Vincent Hazleton, Alexandria, for defendant-appellee.
Before TATE, FRUGÉ and HOOD, JJ.
This is an action instituted by plaintiff against the defendant on three promissory notes upon which the defendant, D.O. Sinclair, was the endorser with recourse. The defendant was in the used car business in Rapides Parish, Louisiana and did his financing with plaintiff company. The first note in question was made by W.F. Ingram, the second note in question by Elmore Guillium and the third note in question by Woodrow and Bertha Davis. The defendant admitted his signature as endorser on each note and it was stipulated that the three notes had a balance due in conformity with the prayer of plaintiff's petition. However, the defendant on the Ingram and Guillium notes contends that he has been released because the mortgaged automobiles have been partially destroyed and that plaintiff, as an agent for the collision insurance company affecting said automobiles, has not taken any steps to collect the money under the physical damage policies issued covering the two automobiles. It might be well to explain here that all three of the notes were secured by chattel mortgages upon the automobiles owned by the makers of the notes, which automobiles were sold by the defendant, Sinclair. The evidence reveals that the defendant, Sinclair, because of the delinquency by Ingram and Guillium on their respective notes, went to Tullos, Louisiana and picked up the automobile mortgaged on the Ingram note and to Clarksdale, Mississippi to get the automobile mortgaged on the Guillium note. He found the Ingram automobile in terrible condition and found that much of the original was not on it and towed it to Alexandria, Louisiana from Tullos, Louisiana and placed it on his used car lot. While returning the Guillium automobile from Mississippi it caught fire and was completely destroyed. The defendant then contacted Mr. David Foil, who is the manager of the plaintiff company and also the agent of the physical damage insurance carrier covering the automobiles, giving Mr. Foil an estimate of the stolen parts and, of course, telling him about the fire on the other automobile and requested that he file a proof of loss with the insurance company.

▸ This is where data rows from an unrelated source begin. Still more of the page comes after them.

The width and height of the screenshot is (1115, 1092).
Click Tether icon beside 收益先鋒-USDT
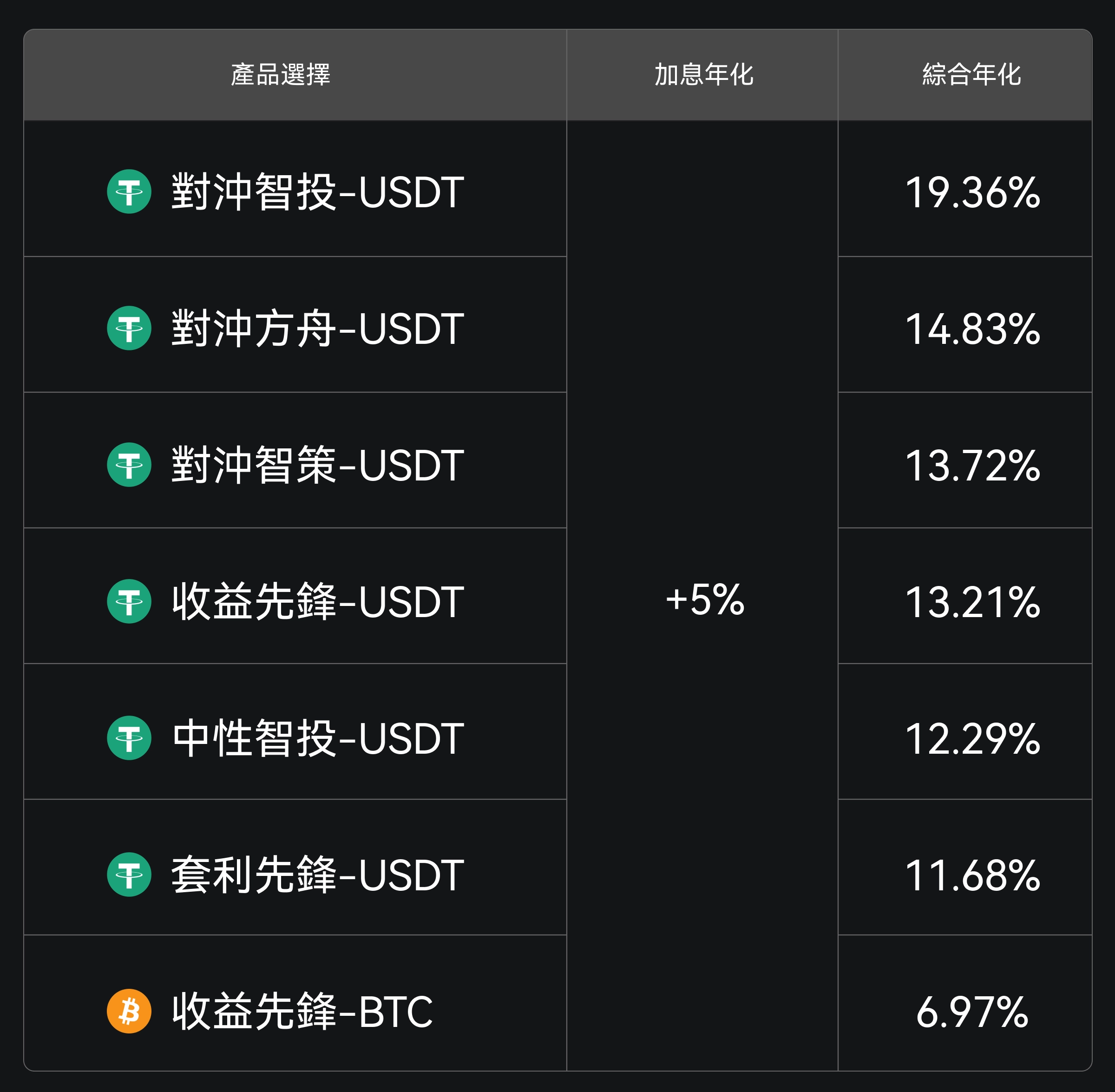point(129,601)
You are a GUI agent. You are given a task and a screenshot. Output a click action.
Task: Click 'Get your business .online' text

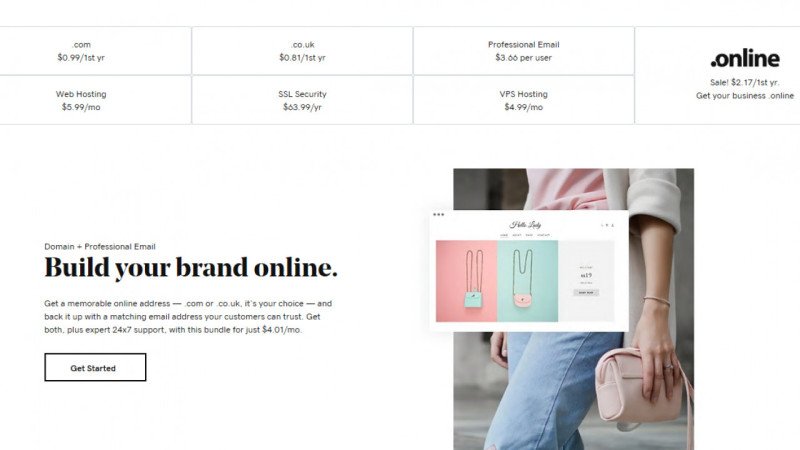tap(745, 95)
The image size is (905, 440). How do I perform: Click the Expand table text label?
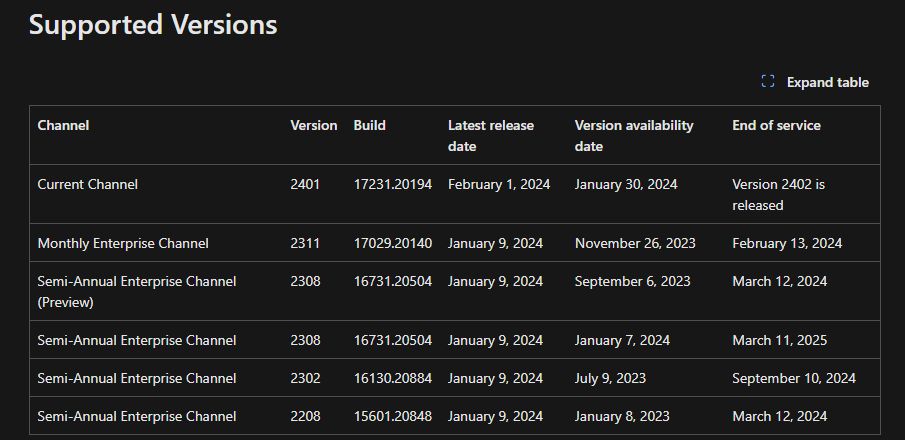[x=827, y=82]
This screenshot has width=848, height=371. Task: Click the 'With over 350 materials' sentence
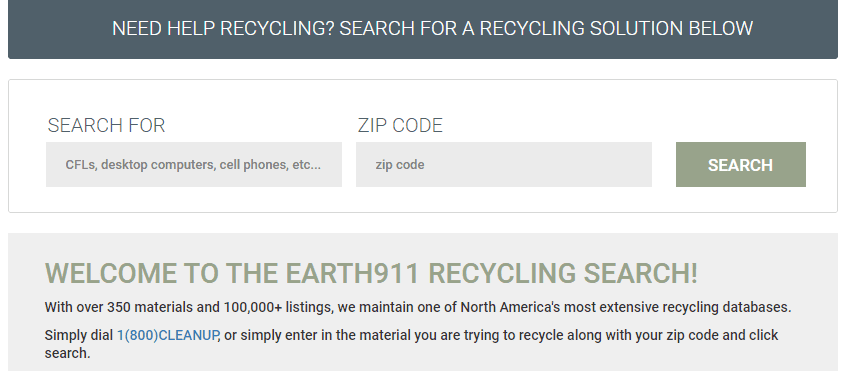pos(418,307)
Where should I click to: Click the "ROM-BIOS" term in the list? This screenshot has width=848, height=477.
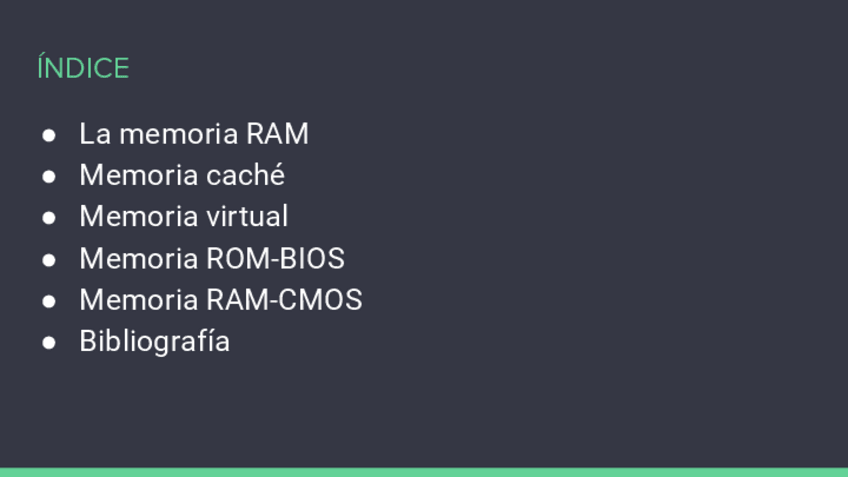tap(275, 258)
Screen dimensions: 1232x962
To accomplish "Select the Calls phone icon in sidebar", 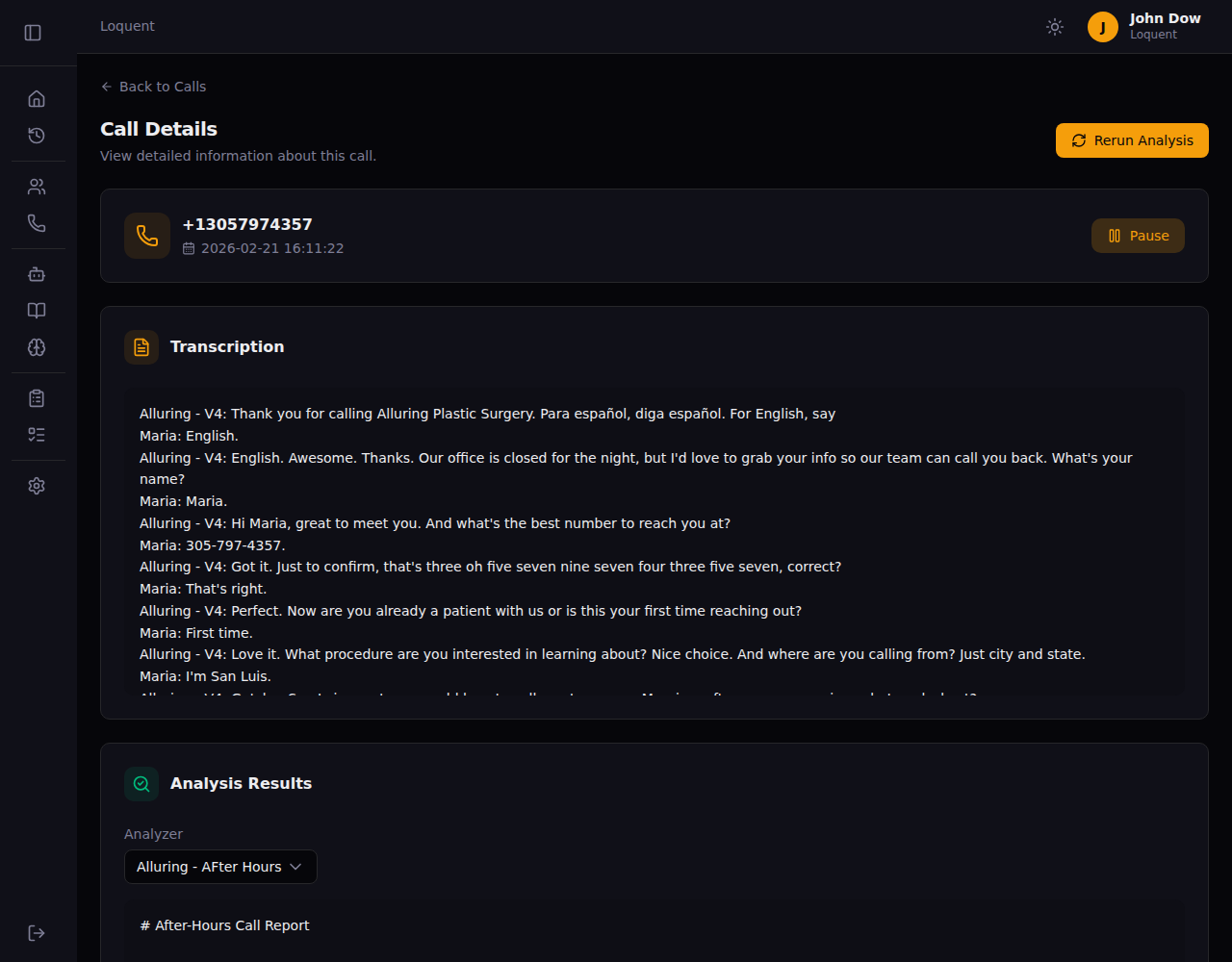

The evidence reveals that Mr. Foil wrote to the insurance company some three months before the trial requesting instructions and that he had not heard from the insurer.
The defendant contends, citing the case of Central Sav. Bank Trust Co. v. Oil Field Supply Scrap Material Co., 202 La. 787, 12 So.2d 819, that inasmuch as the plaintiff's agent did not contact the insurance company or file proof of loss for the insurance proceeds covering the two vehicles he is discharged from payment of the debt. Defendant further contends that Finance Security Company, Inc. is truly and justly indebted unto him in the full sum of $700, representing a reserve account held by Finance Security Company, Inc. to his account to guarantee against losses that might be sustained by them and prays for judgment in this amount.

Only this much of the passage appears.